→ **Instructions for the task**:
From the line with "The width and height of the screenshot is (485, 1077)." through the last line of the records below, both ends included, transcribe only those lines, exactly, and omit the pictures.
Extracted data: Begin
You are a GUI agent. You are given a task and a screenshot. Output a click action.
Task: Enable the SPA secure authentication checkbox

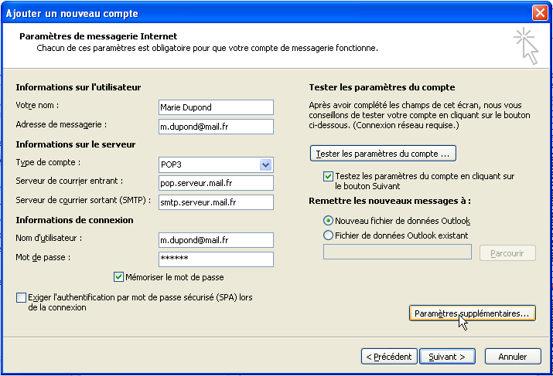point(21,297)
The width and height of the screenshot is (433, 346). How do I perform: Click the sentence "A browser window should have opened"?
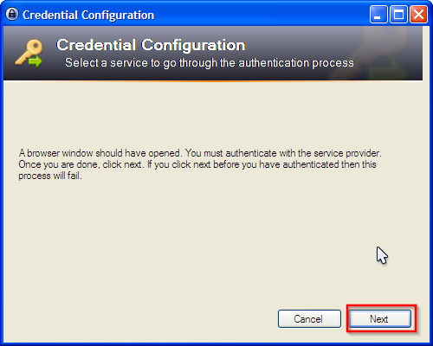(x=100, y=153)
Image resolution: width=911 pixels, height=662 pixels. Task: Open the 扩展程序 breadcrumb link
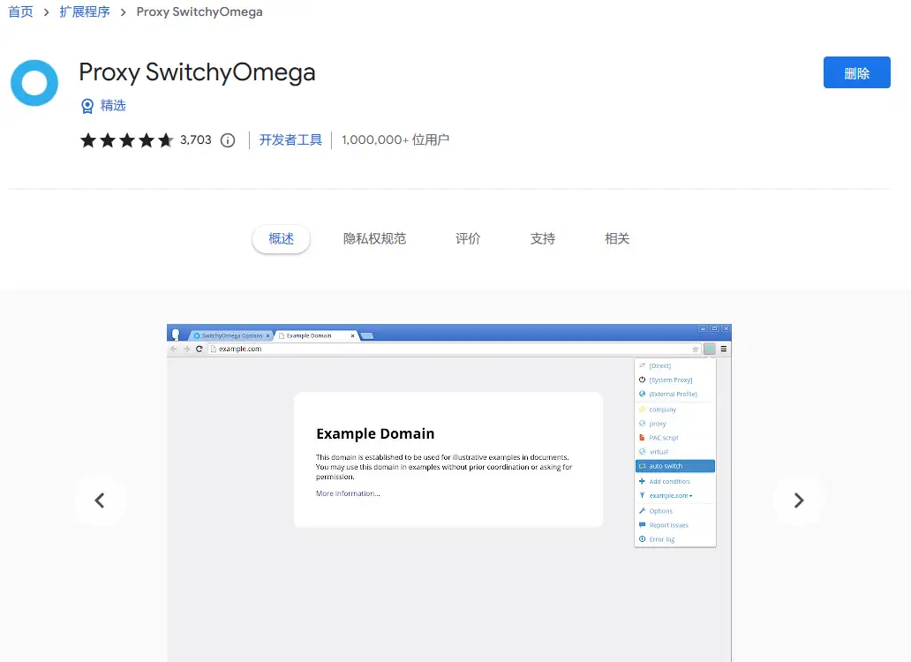click(x=85, y=11)
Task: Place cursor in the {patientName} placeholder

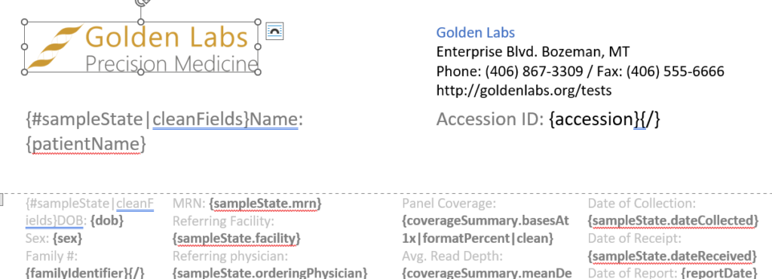Action: [86, 144]
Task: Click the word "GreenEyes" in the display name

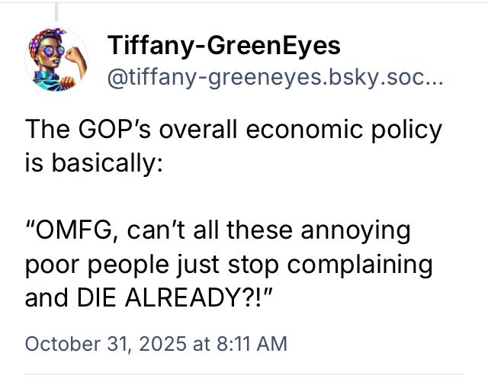Action: pos(274,46)
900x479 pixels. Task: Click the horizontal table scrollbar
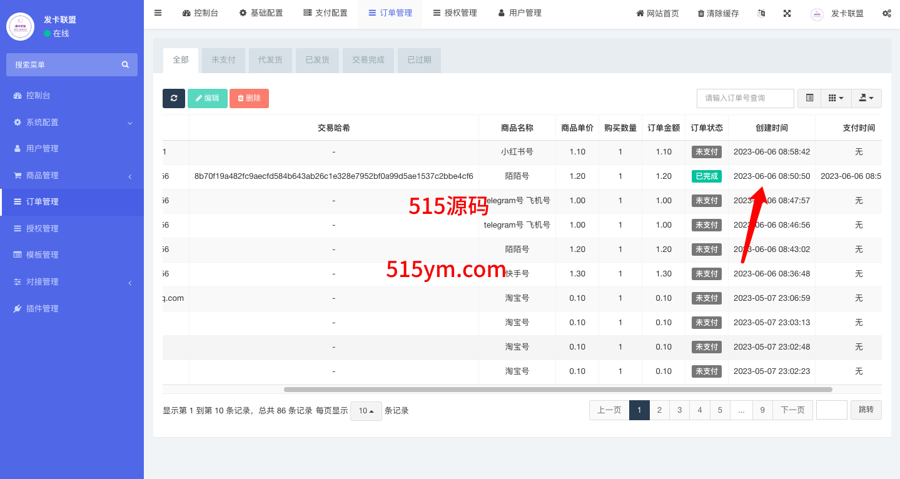(x=557, y=389)
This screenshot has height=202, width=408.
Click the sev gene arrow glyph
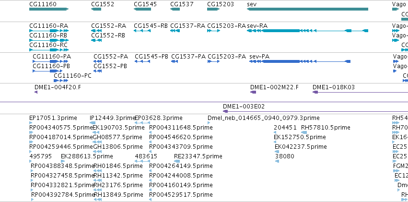tap(307, 9)
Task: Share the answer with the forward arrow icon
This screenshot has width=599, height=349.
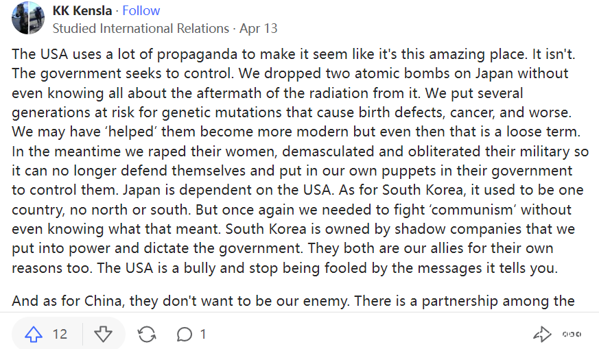Action: (542, 334)
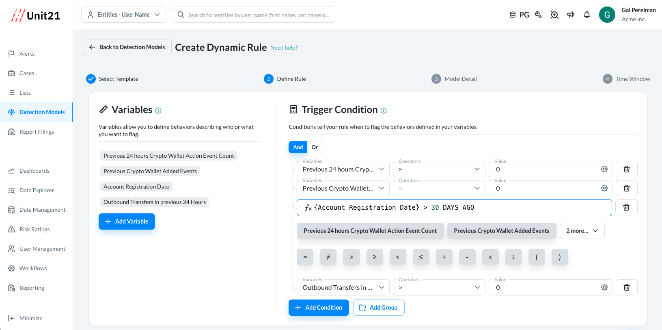This screenshot has width=662, height=330.
Task: Click the Add Variable button
Action: tap(127, 221)
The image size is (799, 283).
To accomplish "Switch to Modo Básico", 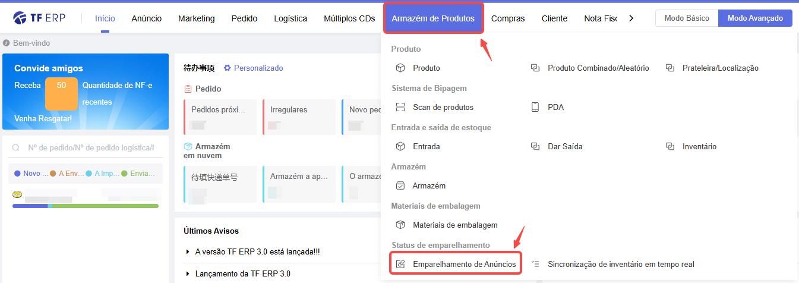I will pyautogui.click(x=687, y=18).
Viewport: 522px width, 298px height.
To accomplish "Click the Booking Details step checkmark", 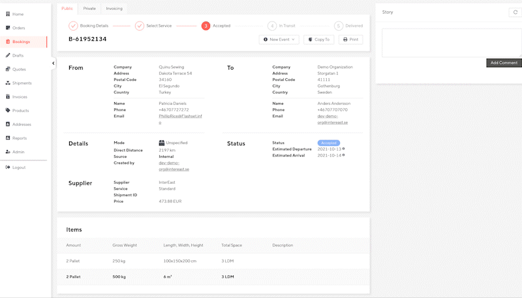I will (73, 26).
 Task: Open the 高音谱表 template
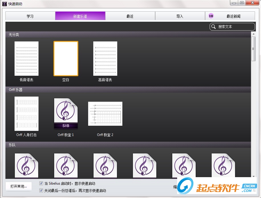coord(105,58)
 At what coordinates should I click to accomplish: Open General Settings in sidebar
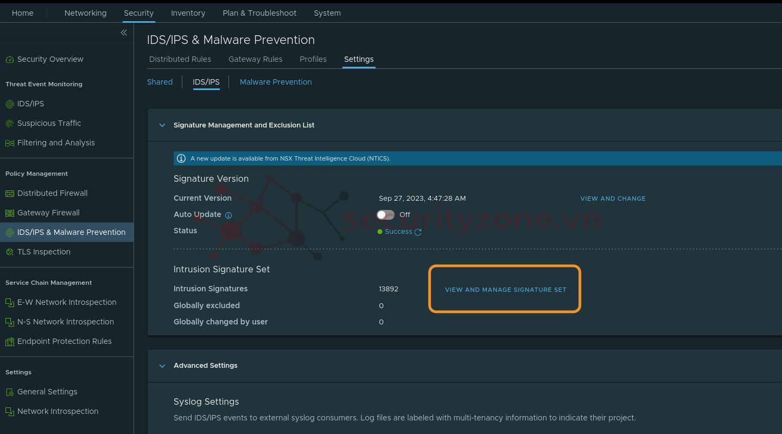47,392
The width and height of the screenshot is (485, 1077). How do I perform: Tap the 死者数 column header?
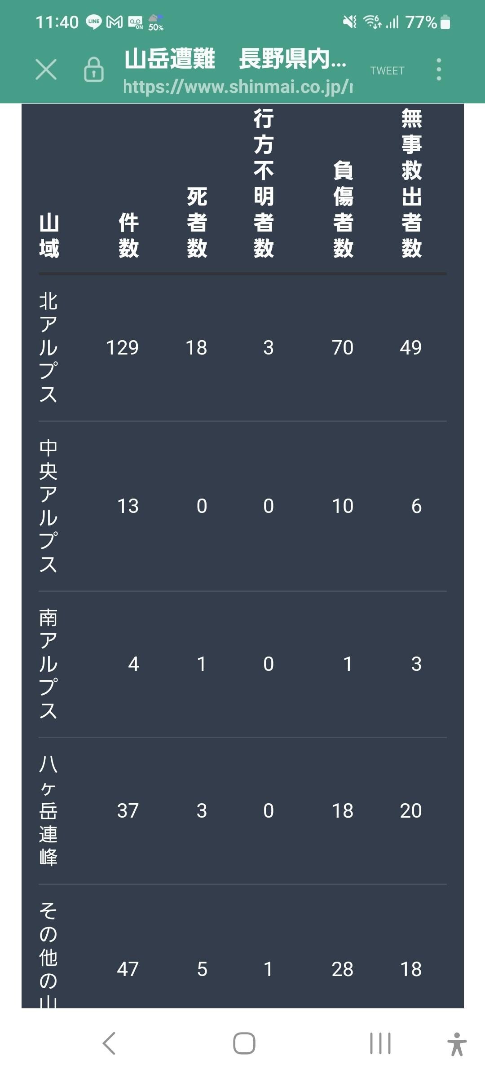pos(197,223)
Extracted data: End
→ **Output for this task**:
The width and height of the screenshot is (485, 1077). How do I perform: Tap the 死者数 column header?
pos(197,223)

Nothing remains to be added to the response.